- **What you need to do**
Using the records below, find every line that includes "computer" and copy it.

Given data START

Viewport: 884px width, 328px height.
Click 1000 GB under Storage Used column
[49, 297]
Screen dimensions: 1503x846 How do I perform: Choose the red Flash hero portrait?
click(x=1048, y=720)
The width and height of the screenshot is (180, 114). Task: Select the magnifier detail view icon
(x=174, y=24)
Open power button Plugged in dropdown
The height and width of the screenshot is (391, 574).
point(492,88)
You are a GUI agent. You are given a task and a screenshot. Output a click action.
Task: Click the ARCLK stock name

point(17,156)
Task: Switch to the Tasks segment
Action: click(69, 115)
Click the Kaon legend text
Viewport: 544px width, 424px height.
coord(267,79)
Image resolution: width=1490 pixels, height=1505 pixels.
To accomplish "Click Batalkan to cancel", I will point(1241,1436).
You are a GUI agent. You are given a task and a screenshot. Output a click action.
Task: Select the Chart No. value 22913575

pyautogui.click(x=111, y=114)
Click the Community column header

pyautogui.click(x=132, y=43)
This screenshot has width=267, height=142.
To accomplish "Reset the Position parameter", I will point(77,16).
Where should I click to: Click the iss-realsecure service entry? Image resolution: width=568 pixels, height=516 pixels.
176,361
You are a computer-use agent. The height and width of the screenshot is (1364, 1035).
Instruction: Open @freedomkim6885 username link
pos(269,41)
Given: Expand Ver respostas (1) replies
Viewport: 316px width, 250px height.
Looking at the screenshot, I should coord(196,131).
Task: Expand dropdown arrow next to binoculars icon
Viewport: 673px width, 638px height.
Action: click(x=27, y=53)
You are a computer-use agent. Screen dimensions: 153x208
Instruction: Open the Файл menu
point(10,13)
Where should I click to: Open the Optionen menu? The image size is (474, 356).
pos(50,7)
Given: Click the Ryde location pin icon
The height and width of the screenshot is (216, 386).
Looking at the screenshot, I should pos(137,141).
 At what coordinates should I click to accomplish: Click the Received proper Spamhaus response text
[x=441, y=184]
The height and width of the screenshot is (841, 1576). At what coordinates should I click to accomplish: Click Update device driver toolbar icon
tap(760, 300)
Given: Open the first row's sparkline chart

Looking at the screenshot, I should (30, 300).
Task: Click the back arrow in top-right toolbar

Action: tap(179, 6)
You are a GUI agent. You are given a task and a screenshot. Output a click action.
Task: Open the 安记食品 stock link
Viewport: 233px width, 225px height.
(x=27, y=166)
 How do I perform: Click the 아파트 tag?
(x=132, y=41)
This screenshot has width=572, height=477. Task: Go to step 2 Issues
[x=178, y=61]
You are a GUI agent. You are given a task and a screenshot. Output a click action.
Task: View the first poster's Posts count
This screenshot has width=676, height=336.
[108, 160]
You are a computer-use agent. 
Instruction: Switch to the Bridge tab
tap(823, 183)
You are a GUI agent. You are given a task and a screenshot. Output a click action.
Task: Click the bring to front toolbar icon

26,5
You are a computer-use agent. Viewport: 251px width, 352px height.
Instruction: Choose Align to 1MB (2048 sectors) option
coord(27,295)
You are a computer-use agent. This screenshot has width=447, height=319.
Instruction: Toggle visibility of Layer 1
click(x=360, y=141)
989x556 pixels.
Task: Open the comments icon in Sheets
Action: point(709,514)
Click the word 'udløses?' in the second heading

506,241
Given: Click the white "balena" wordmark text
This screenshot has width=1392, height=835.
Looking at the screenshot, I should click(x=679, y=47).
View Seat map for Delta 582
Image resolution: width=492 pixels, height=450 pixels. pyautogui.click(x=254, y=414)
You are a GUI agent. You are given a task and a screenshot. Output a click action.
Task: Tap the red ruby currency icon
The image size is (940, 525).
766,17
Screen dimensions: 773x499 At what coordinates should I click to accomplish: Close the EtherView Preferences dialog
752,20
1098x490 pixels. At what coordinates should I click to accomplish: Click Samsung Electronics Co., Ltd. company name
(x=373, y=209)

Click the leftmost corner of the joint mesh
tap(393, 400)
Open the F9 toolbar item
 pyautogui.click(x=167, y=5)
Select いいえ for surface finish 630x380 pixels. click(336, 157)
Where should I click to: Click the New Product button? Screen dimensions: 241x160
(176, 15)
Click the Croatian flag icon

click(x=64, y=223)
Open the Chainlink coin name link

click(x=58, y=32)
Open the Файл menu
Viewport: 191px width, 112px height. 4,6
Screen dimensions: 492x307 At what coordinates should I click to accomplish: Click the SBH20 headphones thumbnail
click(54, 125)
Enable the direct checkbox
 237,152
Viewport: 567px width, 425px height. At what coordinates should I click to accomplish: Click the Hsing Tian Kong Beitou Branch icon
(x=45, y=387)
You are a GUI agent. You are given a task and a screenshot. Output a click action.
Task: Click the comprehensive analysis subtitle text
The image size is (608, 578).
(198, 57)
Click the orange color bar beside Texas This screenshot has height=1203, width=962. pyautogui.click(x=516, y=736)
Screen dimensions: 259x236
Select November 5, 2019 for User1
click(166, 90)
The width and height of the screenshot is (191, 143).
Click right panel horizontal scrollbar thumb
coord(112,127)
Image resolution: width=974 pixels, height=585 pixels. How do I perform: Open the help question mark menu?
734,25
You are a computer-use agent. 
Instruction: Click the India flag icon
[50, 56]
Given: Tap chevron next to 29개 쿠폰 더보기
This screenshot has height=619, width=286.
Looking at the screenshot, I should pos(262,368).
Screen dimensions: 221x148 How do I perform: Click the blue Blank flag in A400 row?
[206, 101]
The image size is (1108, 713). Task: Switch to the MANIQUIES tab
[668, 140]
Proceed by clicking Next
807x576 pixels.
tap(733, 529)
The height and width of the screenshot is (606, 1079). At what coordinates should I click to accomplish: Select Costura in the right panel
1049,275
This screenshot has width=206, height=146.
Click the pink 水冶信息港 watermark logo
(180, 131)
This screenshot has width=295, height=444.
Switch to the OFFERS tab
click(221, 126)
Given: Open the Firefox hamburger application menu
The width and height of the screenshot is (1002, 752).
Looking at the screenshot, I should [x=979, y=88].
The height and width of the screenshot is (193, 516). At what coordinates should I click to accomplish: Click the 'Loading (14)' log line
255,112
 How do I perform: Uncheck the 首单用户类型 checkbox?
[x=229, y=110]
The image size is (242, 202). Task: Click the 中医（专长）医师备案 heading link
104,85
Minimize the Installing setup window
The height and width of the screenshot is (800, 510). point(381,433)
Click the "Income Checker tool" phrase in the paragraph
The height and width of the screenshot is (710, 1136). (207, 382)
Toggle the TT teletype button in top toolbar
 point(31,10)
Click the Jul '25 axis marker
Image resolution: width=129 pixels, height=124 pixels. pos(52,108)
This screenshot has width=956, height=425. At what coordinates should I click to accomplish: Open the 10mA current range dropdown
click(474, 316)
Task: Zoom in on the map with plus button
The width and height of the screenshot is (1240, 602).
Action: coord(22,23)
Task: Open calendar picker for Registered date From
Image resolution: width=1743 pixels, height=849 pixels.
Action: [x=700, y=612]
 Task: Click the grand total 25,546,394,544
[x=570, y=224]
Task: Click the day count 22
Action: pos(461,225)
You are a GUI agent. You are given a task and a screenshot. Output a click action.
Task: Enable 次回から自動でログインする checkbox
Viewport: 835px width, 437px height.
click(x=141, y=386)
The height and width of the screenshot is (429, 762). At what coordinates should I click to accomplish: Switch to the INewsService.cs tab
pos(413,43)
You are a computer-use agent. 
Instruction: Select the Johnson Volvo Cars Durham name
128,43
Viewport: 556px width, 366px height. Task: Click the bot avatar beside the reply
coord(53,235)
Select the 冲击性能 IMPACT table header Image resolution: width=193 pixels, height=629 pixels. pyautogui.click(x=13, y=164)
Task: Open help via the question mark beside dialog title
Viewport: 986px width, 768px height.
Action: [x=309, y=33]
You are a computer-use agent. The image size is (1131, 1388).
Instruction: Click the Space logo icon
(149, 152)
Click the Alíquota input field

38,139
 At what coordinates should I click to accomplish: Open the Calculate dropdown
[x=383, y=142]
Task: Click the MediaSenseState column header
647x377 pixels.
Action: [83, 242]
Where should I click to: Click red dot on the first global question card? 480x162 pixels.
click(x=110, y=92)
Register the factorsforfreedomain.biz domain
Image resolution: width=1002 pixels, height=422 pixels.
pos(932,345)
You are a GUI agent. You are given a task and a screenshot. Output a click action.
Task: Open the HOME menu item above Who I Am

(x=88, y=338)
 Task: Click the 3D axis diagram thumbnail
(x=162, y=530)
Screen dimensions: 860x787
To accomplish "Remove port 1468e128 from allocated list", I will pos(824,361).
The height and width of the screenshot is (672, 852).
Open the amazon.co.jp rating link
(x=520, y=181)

Given data END

- **Solution for this exercise**
You are a computer-use agent. The height and width of the screenshot is (1364, 1035).
You are a computer-use agent. Screen dimensions: 153x208
You are a computer-use agent. 
You are a computer-use agent. Viewport: 251px width, 352px height.
You are a computer-use agent. This screenshot has width=447, height=319.
You are a computer-use agent. 
You are a computer-use agent. 
You are a computer-use agent. The image size is (1131, 1388).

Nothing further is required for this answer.